With these decisions in mind, the Court once again emphasized that the underlying actions sought only to impose liability on the plaintiffs for their independent acts and omissions. Thus, “[n]one of the causes of action in the Anchundia or Schmukler complaints could have resulted in Plaintiffs being held vicariously liable for AET’s acts or omissions…” Id. at 16. Consequently, the Court held that “even if liability in the Underlying Actions was covered by the insuring agreement, it would have been excluded by the independent acts exclusion.” Id. at 16-17.
Finally, the Court reached the question of whether St. Paul, as the excess insurer, breached its duties to defend and indemnify the plaintiffs. The Court began its analysis by citing the following provision from the St.
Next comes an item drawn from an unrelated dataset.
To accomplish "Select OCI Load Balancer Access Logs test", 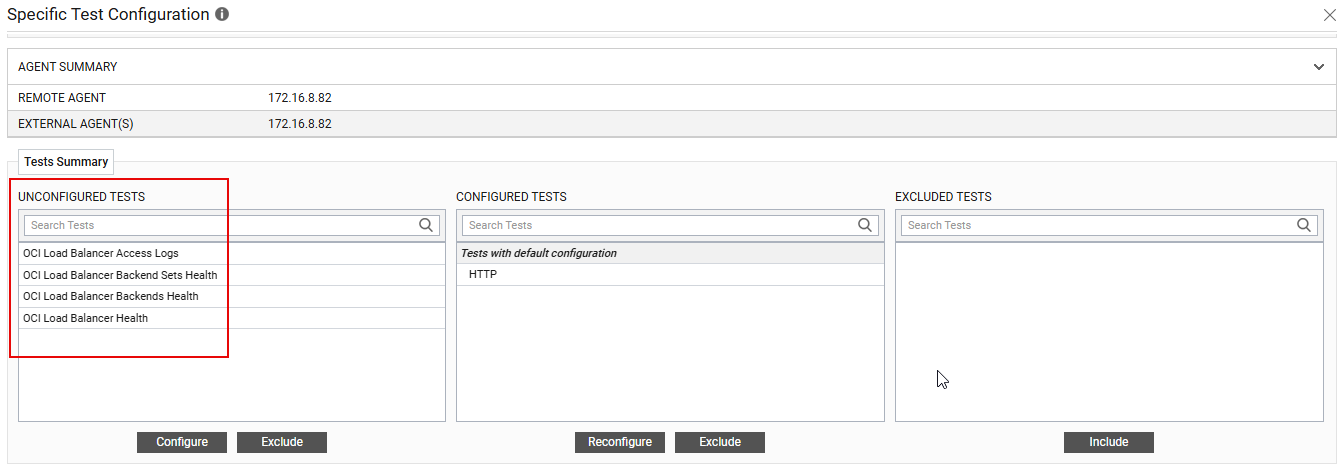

Paul policy: “There is no coverage under this policy for Bodily Injury…unless a Retained Limit applies.” Id. at 17. Since the “Retained Limit” was the limit of Utica’s primary insurance coverage, the Court held that “the absence of coverage under the Utica Policy establishes the absence of coverage under the St. Paul Policy.” Id.
The inquiry did not, however, end there. The St. Paul policy further provided that coverage could still exist if “such coverage is specifically provided by endorsement to this policy.” Id. There was no specific endorsement in the St. Paul policy that would provide coverage for the plaintiffs in the underlying actions; therefore, the Court held that St. Paul did not have a duty to indemnify the plaintiffs. Id.
Furthermore, since St. Paul was the excess insurer, the Court explained that “any duty to defend that St. Paul might have would arise only if the $1 million limit in the Utica Policy was exhausted.” (emphasis added). Id. at 21. Relying upon Connecticut Superior Court cases, as well as extra-jurisdictional cases, the Court noted that, in general, an obligation to defend is not imposed upon excess carriers prior to the exhaustion of the underlying policy limit. Id. at 21-22. “Thus, both because of the absence of coverage under the St. Paul Policy, and because St. Paul’s status as an excess carrier, St. Paul did not breach a duty to defend.” Id. at 23. Accordingly, the Court entered summary judgment in Utica and St. Paul’s favor and denied the plaintiff’s motion.